# No Bake Cookies and Deserts



## Meerkat (May 31, 2011)

I like chocolate and only use cam dry cocoa when I cook because its cheap and last longer than bars.

But I need some desert recipies.

I have one with rolled oats,p-nut butter,chocolate,butter, vanilia extract,sugar.

Hubby is'nt too fond of it though.Any ideas?He likes fudge brownies and coconut type sweets.

I did make good fudge,but now can't make it right for some reason.


----------



## UncleJoe (Jan 11, 2009)

I love those no-bake cookies!  For an added taste sensation, add about 1/4 cup of coconut.
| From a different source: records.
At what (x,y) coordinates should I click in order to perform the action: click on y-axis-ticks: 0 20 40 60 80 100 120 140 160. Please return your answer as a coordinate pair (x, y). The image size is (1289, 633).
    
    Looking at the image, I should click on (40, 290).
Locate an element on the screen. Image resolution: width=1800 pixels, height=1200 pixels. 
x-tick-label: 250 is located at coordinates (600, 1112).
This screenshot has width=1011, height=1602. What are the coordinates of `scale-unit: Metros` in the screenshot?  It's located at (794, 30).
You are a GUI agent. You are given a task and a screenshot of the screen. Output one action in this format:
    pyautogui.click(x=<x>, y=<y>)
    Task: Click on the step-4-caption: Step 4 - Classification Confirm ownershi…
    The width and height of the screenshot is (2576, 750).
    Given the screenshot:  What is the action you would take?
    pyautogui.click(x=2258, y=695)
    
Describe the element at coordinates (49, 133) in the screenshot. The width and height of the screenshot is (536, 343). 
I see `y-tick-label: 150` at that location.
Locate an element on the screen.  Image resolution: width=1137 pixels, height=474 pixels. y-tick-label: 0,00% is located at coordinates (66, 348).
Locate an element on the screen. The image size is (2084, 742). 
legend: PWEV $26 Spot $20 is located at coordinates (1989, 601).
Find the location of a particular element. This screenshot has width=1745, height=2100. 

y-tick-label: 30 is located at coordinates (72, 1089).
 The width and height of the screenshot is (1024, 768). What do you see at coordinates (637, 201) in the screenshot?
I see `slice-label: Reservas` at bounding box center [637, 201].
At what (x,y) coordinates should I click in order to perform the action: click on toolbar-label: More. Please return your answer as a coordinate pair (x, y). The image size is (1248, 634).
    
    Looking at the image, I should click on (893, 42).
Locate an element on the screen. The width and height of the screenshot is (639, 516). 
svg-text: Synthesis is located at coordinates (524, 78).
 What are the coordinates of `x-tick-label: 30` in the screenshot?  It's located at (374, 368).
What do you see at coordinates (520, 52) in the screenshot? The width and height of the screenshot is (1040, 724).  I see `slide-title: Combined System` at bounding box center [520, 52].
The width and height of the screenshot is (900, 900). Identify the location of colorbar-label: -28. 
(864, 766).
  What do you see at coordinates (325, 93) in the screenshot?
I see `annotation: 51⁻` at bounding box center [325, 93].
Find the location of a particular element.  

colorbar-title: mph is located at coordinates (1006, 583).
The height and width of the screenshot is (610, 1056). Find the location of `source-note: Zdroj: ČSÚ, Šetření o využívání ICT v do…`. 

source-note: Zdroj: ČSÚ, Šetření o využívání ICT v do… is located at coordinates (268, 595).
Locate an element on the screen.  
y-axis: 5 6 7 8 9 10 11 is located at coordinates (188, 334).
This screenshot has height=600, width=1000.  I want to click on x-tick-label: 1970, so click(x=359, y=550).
MMMMM


----------



## snappy1 (Sep 2, 2010)

I just googled no bake cookies and found lots of results--not all choc and peanut butter.


----------



## Meerkat (May 31, 2011)

snappy1 said:


> I just googled no bake cookies and found lots of results--not all choc and peanut butter.


 Good for you ,Snappy.I can google.But the problem comes when I try to pull up the site.I have an very out dated system.Most have gone to Windows 7 or 8 whatever and I get bumped off or it won't pull it up at all.

I'm thinking about just getting off line.I have better ways to spend money on things we really need right now so I'm not spending it on a new computer.

There still are some sites I can go to,but then again,this site is about preparing and I don't have problems here'yet'.


----------



## snappy1 (Sep 2, 2010)

Sorry Meerkat! I've got windows xp I think. Only other thing I can think is to use one at the library and pay for prints.


----------



## Meerkat (May 31, 2011)

snappy1 said:


> Sorry Meerkat! I've got windows xp I think. Only other thing I can think is to use one at the library and pay for prints.


 Thats ok,don't have time to make cookies now anyway.


----------